### Exercise goal
Scan the records for "below" and copy each line that contains it.

### Source material
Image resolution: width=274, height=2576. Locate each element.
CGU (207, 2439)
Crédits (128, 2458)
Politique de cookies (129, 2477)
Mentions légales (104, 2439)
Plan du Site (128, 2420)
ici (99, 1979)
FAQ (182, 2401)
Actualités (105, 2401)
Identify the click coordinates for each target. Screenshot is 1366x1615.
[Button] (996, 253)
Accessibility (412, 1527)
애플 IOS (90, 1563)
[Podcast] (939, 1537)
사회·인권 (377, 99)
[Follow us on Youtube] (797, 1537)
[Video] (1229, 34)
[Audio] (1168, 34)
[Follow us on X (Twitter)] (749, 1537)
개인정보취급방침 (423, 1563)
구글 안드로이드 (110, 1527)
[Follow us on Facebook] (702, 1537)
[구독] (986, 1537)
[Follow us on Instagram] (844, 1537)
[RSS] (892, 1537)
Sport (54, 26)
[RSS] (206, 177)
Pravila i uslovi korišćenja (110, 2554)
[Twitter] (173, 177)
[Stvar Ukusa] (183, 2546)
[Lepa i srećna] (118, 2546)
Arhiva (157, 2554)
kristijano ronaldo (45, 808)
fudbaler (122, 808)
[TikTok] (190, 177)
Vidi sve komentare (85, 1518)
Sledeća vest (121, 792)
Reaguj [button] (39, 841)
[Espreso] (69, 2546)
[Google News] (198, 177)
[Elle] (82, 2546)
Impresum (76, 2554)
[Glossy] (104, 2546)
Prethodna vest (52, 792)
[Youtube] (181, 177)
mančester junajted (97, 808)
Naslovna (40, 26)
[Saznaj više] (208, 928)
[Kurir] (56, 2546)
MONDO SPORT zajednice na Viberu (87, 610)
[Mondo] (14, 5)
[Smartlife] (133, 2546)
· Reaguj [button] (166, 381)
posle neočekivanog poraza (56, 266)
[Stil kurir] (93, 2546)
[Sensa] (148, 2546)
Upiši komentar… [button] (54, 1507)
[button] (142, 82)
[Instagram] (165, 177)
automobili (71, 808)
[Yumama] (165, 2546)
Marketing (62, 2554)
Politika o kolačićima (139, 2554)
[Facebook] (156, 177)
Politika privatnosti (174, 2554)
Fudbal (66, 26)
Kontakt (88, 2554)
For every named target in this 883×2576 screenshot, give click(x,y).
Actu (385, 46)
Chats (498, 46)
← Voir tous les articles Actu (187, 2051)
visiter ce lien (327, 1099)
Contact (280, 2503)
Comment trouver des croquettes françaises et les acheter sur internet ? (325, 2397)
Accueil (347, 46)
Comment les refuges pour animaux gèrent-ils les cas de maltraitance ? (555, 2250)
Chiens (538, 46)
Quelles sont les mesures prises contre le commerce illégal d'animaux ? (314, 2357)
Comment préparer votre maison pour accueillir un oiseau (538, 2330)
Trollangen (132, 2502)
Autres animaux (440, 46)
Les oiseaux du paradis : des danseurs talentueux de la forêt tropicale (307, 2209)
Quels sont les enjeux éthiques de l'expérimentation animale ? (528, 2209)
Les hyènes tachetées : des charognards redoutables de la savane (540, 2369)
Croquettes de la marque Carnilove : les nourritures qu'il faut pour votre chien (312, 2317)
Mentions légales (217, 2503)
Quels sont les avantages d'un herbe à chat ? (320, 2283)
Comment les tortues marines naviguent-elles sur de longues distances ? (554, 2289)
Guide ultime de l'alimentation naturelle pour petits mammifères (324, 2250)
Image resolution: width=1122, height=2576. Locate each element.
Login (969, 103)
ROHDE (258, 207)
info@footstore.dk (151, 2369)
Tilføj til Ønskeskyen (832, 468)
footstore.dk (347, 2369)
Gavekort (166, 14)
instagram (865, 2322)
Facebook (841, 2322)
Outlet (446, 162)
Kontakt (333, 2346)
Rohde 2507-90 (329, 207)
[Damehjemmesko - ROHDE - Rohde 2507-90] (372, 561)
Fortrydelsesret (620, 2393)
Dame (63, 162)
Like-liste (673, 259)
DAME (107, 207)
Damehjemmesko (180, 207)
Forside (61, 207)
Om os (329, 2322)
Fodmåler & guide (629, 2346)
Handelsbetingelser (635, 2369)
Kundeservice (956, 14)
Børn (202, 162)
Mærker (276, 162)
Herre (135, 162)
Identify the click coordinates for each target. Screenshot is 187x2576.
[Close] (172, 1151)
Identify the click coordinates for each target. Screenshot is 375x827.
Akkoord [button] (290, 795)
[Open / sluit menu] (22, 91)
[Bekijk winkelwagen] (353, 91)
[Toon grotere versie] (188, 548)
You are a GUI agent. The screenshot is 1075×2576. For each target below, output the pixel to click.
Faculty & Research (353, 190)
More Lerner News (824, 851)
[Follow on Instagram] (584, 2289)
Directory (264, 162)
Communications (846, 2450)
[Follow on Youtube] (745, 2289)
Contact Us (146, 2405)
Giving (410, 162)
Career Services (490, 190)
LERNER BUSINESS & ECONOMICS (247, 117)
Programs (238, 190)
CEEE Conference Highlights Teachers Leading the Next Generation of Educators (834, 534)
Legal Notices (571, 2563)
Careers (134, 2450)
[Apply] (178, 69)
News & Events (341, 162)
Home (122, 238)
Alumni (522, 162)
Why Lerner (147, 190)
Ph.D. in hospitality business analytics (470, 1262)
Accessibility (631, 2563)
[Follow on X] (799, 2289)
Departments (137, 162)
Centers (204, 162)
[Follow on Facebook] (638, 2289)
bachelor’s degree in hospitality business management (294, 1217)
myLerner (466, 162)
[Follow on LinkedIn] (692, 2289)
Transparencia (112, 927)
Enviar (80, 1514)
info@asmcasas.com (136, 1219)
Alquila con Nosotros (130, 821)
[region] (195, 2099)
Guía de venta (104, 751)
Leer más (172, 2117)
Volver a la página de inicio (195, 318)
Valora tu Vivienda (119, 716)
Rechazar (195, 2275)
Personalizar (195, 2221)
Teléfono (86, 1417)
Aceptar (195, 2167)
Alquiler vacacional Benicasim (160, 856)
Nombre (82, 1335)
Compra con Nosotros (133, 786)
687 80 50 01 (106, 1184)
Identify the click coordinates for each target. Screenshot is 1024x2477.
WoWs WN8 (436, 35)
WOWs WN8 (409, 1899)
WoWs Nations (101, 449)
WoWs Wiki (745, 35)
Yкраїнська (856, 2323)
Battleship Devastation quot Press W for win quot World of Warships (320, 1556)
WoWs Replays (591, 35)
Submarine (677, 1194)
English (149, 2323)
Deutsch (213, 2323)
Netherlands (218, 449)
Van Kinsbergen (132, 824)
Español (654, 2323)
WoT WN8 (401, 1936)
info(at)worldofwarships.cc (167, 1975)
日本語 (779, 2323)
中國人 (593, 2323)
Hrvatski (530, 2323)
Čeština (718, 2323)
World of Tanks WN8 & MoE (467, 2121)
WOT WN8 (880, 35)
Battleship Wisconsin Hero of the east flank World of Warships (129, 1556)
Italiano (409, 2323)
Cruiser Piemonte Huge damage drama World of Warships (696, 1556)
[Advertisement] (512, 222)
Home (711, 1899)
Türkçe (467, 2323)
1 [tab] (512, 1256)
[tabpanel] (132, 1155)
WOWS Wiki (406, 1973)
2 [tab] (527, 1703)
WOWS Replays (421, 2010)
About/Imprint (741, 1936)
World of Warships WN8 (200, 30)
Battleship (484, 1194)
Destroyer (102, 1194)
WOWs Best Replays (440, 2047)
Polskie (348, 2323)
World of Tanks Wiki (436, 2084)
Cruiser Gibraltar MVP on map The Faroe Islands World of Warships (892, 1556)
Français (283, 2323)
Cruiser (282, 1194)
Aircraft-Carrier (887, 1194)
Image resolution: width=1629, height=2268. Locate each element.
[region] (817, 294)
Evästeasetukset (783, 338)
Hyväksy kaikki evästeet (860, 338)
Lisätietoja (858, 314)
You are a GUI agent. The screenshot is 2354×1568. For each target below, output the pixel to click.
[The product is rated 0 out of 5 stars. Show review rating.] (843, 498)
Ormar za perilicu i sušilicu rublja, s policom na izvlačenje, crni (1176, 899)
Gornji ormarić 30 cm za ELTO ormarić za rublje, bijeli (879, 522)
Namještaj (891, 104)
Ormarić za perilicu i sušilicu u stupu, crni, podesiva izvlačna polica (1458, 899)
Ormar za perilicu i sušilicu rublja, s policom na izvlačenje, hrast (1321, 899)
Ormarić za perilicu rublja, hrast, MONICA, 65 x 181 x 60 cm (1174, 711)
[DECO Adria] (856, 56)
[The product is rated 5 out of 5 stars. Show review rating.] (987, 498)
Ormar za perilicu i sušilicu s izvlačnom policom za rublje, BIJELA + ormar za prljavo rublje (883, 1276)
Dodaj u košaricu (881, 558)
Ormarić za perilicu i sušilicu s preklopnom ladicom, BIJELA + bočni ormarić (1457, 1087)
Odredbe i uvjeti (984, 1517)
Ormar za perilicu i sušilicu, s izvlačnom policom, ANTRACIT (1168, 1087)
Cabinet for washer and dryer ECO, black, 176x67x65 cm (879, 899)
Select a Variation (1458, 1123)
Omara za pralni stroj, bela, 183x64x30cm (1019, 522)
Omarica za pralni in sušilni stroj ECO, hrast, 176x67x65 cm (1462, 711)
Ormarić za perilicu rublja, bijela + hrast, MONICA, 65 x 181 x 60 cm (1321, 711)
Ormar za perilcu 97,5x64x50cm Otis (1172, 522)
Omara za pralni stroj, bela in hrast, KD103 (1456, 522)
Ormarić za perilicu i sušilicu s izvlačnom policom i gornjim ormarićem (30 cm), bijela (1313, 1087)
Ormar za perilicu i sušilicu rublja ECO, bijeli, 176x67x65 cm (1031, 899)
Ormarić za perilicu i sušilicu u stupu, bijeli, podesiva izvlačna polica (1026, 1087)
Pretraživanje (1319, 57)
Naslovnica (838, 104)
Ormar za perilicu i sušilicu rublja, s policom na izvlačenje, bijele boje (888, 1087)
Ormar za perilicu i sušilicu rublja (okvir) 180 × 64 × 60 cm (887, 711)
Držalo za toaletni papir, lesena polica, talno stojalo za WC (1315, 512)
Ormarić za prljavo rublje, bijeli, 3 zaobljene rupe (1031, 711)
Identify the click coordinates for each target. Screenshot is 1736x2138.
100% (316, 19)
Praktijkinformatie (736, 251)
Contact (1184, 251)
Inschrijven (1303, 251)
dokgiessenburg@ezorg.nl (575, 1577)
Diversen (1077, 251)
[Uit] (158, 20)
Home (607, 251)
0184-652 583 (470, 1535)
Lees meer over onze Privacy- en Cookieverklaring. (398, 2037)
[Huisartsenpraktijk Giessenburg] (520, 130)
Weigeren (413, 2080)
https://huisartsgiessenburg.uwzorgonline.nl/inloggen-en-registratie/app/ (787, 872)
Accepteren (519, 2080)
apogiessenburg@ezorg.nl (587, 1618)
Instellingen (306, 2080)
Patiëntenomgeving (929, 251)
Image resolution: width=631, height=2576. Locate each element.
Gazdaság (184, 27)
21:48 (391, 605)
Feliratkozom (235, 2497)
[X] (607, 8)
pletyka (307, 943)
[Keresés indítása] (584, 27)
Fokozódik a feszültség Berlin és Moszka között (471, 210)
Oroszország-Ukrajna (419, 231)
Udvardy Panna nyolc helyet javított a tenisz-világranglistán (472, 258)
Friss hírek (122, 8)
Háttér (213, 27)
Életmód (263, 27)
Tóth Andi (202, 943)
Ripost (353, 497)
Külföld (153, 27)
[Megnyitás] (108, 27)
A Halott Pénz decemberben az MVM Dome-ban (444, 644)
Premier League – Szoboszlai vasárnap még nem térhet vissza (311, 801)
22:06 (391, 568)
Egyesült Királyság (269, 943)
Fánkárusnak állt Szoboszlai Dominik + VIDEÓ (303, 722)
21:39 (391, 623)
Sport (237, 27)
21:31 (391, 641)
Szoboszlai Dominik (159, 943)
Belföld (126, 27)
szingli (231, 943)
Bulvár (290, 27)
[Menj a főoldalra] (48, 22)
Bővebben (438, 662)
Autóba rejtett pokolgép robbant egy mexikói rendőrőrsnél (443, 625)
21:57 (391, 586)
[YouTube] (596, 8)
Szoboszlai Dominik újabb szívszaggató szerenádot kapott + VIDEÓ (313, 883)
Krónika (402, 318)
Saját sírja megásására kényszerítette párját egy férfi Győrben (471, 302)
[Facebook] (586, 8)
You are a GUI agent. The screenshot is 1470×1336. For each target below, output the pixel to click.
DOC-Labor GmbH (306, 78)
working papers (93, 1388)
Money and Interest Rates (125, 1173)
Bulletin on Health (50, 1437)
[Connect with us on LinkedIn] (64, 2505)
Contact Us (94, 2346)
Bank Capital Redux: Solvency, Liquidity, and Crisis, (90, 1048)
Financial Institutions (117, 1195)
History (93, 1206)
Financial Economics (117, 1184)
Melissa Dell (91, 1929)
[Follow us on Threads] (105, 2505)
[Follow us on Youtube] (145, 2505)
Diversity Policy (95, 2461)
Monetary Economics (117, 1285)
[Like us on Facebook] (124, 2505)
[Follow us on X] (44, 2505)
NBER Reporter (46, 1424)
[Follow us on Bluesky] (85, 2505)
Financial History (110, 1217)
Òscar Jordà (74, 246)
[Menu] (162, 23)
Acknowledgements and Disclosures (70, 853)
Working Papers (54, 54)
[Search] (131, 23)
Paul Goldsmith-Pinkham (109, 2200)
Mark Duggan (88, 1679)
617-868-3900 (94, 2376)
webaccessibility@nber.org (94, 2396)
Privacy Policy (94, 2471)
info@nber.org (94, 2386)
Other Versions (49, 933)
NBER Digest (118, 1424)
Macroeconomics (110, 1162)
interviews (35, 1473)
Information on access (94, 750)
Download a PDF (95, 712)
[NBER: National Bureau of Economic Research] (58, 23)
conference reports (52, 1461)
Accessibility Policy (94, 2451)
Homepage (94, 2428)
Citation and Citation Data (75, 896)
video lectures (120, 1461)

### Response to the task
You are a GUI agent. The screenshot is 1075×2576. For each target below, output the pixel to click.
You are a GUI agent. The screenshot is 2354×1568. For each target below, output the pixel to click.
You are a GUI agent. The screenshot is 1470×1336. For each target below, output the pixel to click.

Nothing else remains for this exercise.